Une chance d’inventer sa famille*

Une ouverture. La famille, l’enfant.

Prenons le parti de considérer que dans notre pratique nous avons plus affaire à la famille et à l’enfant, qu’à une famille et un enfant. La famille n’est pas une famille, c’est-à-dire que la famille n’est pas indéterminée, indéfinie. L’enfant n’est pas n’importe quel enfant, c’est celui de la famille, c’est-à-dire défini. Ce n’est pas la même chose, mais pour autant cela demande un mouvement, un certain effort de passer de l’un à l’autre, de l’indéfini, au défini, de dire la famille plutôt qu’une famille, l’enfant plutôt qu’un enfant. De le préciser porte à conséquence.

Une famille, en droit, n’est plus celle relevant de l’autorité paternelle, mais celle de l’autorité parentale. Père et mère sont recouverts sous le terme de parent, de parentalité. L’enfant, celui dont nous nous occupons est pris dans ce changement avec pour incidence que l’enfant et la famille sont appelés à de nouvelles places : celles d’un parent et d’un enfant. L’homme qui, à l’occasion, peut être père et la femme, qui à l’occasion peut être mère, sont des parents, au sens où l’exigence parfois féroce du social les y convoque. L’enfant aussi a affaire, comme le dit Jacques Lacan, à cet ordre de fer du social [1]. Pour l’enfant, il y a une attente : celle de répondre à ce que doit être un enfant, à un idéal de l’enfant : gentil, obéissant, satisfaisant… Pour le parent, s’il échoue à sa fonction de parentalité, c’est qu’il y a quelque chose de pas normal, qui dysfonctionne, pour reprendre un mot de notre modernité. Il y a, en quelque sorte, un pousse-à : à avoir un enfant normal, à être une famille comme tout le monde. Cette attente du social masque bien souvent que d’être parent ou enfant est un fait de discours. C’est-à-dire comme un effet, un produit du lien social d’une époque. Cette prise dans le discours s’entend d’ailleurs dans les familles dont les enfants sont placés. Comme dans cette vignette issue d’une conversation inter-disciplinaire où cette mère reproche à l’éducatrice de chercher un stage pour sa fille. Elle est dessaisie, de son rôle de mère. Un renversement du discours est alors nécessaire : « vous pouvez, en effet, vous en occuper », pour que la mère consente à ce que l’éducatrice s’en charge. Cela nécessite d’accueillir l’impasse de cette mère et dans le même mouvement de laisser une place à une ouverture.

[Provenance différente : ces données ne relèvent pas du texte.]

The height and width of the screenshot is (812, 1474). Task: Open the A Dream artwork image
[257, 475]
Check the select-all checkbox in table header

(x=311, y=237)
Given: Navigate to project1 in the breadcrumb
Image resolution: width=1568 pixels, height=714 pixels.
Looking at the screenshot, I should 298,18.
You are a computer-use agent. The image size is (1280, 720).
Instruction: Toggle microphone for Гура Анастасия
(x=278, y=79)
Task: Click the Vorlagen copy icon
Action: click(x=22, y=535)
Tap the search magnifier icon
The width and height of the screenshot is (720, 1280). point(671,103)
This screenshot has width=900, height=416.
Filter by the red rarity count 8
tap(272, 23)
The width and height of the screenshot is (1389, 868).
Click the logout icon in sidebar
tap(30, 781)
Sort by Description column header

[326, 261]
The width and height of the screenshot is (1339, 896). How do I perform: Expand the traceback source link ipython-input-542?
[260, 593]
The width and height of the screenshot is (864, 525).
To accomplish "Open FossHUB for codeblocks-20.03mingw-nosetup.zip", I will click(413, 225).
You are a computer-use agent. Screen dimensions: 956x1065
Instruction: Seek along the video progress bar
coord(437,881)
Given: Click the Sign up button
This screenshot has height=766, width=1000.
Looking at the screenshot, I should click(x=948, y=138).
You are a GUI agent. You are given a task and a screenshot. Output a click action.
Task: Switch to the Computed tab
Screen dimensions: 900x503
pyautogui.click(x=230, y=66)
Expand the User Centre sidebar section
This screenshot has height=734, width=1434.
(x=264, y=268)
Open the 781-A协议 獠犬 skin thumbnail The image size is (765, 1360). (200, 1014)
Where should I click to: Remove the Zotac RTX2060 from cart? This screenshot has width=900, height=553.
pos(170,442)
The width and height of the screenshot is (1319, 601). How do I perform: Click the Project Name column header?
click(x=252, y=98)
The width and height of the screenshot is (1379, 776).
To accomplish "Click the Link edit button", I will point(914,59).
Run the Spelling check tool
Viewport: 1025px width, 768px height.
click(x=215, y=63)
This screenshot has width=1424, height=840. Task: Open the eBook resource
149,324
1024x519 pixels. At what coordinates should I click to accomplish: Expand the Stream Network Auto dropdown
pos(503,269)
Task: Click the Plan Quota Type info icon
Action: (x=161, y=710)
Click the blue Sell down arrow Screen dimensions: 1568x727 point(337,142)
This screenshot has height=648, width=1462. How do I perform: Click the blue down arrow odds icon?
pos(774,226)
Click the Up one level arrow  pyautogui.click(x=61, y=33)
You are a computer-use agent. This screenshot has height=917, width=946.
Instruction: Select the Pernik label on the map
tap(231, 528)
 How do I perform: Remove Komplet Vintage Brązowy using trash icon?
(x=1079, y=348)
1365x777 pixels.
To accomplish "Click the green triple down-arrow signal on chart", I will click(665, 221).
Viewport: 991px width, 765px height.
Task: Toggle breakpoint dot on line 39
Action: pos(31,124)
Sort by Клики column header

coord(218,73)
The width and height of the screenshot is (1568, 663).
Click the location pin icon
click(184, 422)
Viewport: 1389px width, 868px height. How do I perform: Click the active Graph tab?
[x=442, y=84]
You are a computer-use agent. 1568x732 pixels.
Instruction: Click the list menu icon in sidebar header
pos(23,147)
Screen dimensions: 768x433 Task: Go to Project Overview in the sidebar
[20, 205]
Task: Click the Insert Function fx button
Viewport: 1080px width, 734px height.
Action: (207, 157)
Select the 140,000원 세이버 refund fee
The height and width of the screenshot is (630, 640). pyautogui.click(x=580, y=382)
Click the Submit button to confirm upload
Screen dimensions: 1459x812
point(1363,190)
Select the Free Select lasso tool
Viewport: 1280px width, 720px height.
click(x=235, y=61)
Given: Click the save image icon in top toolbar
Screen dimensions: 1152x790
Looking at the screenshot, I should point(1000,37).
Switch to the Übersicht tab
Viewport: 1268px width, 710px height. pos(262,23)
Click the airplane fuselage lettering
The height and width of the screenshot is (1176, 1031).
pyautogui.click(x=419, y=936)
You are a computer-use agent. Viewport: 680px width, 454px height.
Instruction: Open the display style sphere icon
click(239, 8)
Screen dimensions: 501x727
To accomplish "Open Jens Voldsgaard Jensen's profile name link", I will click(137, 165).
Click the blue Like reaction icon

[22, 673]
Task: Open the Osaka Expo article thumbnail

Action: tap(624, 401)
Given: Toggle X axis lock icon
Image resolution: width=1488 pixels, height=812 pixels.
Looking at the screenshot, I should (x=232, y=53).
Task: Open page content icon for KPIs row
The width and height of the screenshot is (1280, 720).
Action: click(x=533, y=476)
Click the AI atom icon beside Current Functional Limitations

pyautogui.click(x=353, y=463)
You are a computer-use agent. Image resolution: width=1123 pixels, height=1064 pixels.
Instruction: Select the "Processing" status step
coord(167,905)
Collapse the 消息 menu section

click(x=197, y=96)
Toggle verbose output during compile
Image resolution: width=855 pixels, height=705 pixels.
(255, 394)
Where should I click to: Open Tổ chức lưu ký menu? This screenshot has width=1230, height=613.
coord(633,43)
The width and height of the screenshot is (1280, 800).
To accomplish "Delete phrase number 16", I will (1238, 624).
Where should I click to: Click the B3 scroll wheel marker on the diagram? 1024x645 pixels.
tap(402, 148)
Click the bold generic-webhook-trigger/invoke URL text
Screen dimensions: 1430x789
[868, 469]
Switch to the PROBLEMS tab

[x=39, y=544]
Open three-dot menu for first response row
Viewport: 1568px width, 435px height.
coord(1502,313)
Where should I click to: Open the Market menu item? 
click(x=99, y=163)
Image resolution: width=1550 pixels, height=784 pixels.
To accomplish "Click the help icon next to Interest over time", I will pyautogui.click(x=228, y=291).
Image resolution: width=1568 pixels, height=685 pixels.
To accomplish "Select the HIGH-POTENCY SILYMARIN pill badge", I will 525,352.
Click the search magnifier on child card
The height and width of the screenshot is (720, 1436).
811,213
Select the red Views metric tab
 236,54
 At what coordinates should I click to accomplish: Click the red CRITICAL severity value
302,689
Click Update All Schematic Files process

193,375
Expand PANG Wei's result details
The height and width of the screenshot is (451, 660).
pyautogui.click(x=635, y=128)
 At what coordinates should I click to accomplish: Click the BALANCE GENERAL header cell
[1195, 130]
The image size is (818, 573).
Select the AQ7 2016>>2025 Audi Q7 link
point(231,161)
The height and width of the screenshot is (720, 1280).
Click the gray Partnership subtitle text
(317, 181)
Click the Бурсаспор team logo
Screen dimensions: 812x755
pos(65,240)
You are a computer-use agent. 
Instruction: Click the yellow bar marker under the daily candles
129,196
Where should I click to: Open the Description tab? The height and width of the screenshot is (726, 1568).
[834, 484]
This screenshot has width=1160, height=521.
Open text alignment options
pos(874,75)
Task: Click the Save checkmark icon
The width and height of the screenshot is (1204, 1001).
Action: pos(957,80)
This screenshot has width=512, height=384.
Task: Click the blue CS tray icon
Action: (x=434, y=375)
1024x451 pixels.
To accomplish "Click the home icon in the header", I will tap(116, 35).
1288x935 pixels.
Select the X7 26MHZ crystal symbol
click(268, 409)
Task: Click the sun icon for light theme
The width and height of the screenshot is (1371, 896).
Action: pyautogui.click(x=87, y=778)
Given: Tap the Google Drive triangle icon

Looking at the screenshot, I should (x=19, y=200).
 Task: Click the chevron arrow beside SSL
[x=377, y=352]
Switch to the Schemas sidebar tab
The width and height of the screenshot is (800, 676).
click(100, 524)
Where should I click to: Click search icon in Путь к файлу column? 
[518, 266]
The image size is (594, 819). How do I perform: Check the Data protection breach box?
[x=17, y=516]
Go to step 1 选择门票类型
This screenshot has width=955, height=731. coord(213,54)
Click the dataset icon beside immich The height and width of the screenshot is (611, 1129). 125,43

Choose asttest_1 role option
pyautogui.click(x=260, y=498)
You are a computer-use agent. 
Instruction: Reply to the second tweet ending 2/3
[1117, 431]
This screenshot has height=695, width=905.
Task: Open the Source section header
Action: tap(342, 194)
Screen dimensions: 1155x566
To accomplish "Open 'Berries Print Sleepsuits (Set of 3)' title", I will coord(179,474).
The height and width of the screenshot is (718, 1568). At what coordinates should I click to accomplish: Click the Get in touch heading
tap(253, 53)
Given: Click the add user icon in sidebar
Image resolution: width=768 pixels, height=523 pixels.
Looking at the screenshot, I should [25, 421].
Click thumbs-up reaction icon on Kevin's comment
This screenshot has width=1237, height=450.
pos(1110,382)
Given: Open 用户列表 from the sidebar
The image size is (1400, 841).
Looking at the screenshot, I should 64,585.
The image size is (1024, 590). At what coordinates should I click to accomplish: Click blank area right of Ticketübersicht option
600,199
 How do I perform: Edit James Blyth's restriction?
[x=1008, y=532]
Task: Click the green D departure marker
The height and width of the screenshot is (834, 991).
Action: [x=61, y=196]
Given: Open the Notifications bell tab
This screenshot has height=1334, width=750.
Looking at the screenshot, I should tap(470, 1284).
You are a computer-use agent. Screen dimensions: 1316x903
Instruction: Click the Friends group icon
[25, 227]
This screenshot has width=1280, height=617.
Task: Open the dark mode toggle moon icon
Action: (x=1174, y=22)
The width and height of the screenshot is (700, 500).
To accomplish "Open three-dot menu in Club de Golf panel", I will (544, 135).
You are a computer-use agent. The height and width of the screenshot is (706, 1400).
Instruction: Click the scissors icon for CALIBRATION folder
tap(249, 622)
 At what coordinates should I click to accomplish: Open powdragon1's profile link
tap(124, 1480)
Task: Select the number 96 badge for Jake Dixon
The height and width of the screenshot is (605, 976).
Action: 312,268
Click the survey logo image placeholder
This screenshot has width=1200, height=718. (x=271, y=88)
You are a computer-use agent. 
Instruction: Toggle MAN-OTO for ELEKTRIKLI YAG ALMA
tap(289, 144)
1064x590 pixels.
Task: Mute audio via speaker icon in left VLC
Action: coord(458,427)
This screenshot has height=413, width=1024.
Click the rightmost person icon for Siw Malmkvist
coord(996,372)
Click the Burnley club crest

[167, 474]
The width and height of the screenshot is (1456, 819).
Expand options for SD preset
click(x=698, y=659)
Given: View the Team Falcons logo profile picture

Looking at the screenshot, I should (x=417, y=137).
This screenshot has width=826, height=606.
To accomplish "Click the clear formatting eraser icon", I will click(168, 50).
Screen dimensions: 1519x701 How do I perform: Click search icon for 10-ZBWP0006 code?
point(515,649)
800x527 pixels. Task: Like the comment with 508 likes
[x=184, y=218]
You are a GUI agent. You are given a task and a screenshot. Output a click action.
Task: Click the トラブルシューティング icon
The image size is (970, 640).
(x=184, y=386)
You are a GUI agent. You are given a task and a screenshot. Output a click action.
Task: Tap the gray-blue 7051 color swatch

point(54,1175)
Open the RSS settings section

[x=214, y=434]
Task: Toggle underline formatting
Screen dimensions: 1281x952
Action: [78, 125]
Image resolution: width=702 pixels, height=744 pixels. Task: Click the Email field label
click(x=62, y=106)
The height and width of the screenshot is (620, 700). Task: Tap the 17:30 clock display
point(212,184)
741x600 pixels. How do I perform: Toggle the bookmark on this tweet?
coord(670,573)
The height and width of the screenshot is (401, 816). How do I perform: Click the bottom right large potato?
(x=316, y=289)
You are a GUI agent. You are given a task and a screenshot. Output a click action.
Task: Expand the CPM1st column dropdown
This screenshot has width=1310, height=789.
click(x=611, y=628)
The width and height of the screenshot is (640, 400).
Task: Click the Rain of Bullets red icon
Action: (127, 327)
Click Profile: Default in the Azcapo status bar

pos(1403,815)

Un autre nouage est possible

Prenons acte de ce changement, de cette mutation pour la famille. Comment accueillir alors l’enfant ou le parent qui n’apparaît pas en mesure de prendre à sa charge cette mutation ? Du côté de l’enfant, des symptômes apparaissent, du côté des parents c’est un manque de savoir-faire avec leur enfant. Comment faire avec l’angoisse de l’enfant et l’agitation qui surgit dans son corps, ses affects ? Comment accueillir la détresse, la colère, la revendication des parents ? Quand l’institution famille, qui a pour visée la régulation et l’ordonnancement des pulsions, ne se présente plus ou pas comme un lieu où un traitement de l’insupportable, de l’excès, peut s’opérer, alors, l’enfant peut être confié à une autre institution. À partir de ce déplacement d’une institution à une autre, l’enfant peut se voir nommé par le discours social comme étant mal-traité et le parent mal-traitant. Comment maintenir un écart pour que le social ne vienne pas fixer l’enfant et le parent à la maltraitance et que celle-ci puisse se dire au singulier ? L’Autre du social a beau dire ses exigences, ses normes, ses règles en terme de compétences, quelque chose rate toujours entre ce qui est attendu et le réel pour chacun. Ça cloche. C’est à partir de cette clocherie qu’un accueil au-delà du social, au-delà des représentations, des injonctions est possible. Accueillir peut avoir cette autre visée. Cela peut être d’accueillir des mots, des paroles, le texte singulier de chacun. L’enfant aura alors la possibilité d’habiter un autre foyer, où il aura à sa charge, avec d’autres, de venir habiller l’impossible à supporter.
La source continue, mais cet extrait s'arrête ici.